Re: [PATCH] vfs: introduce UMOUNT_WAIT which waits for umount completion

From: Al Viro <viro@ZenIV.linux.org.uk>
To: Jaegeuk Kim <jaegeuk@kernel.org>
Cc: linux-kernel@vger.kernel.org, linux-fsdevel@vger.kernel.org,
	linux-f2fs-devel@lists.sourceforge.net
Subject: Re: [PATCH] vfs: introduce UMOUNT_WAIT which waits for umount completion
Date: Thu, 14 Sep 2017 19:37:23 +0100	[thread overview]
Message-ID: <20170914183723.GA17131@ZenIV.linux.org.uk> (raw)
In-Reply-To: <20170914013017.GP5426@ZenIV.linux.org.uk>

On Thu, Sep 14, 2017 at 02:30:17AM +0100, Al Viro wrote:
> On Wed, Sep 13, 2017 at 06:10:48PM -0700, Jaegeuk Kim wrote:
> 
> > Android triggers umount(2) by init process, which is definitely not a kernel
> > thread. But, we've seen some kernel panics which say umount(2) was succeeded,
> > but ext4 triggered a kernel panic due to EIO after then like below. I'm also
> > not sure task_work_run() would be also safe enoughly. May I ask where I can
> > find sys_umount() calls task_work_run()?
> 
> ret_{fast,slow}_syscall ->
> 	slow_work_pending ->
> 		do_work_pending() ->
> 			tracehook_notify_resume() ->
> 				task_work_run()
> 
> It's not sys_umount() (or any other sys_...()) - it's syscall dispatcher after
> having called one of those and before returning to userland.  What is guaranteed
> is that after successful task_work_add() the damn thing will be run in context
> of originating process before it returns from syscall.  So any subsequent
> syscalls from that process are guaranteed to happen after the work has run.
> The same happens if the process exits rather than returns to userland (do_exit() ->
> exit_task_work() -> task_work_run()), but for that you would need it to die in
> umount(2) (e.g. get kill -9 delivered on the way out).
> 
> Please, check if you are seeing task_work_add() failure in there and if you do,
> I would like to see a stack trace.  IOW, slap WARN_ON(1); right after
>                         if (!task_work_add(task, &mnt->mnt_rcu, true))
>                                 return;
> and see what (if anything) gets printed.

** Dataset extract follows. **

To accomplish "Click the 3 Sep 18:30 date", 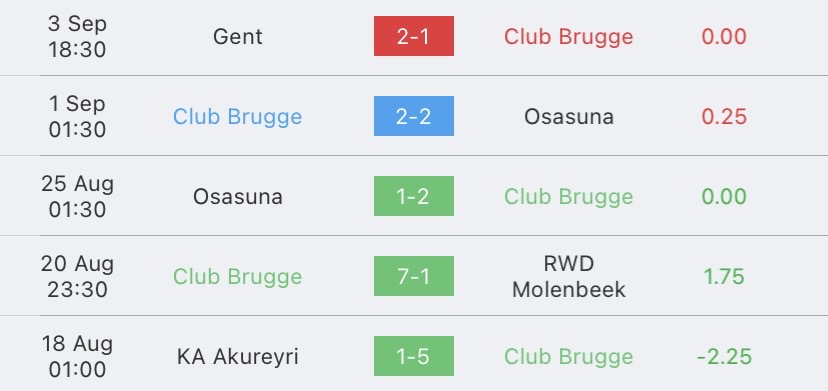I will coord(77,36).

AFAICS, for task_work_add() to fail here we need a final mntput() to be run
in context of a thread that already had exit_signals() run *and* subsequent
task_work_run() run to completion (with all pending callbacks executed, along
with all callbacks added by those, etc.)

For that to have happened during umount(2) we would've needed
	* killing signal delivered while going through the syscall
	* final mntput() to have been done *NOT* from sys_umount() (otherwise
the work would've been added before we got to exit_signals())
	* final mntput() to have been done *NOT* from any task_work callbacks
(otherwise it would've been added before we'd observed a combination of empty
list of pending work with PF_EXITING)

I really want to see the stack trace of that failing task_work_add(), if that's
what actually happens there.  What kind of a reproducer do you have for that?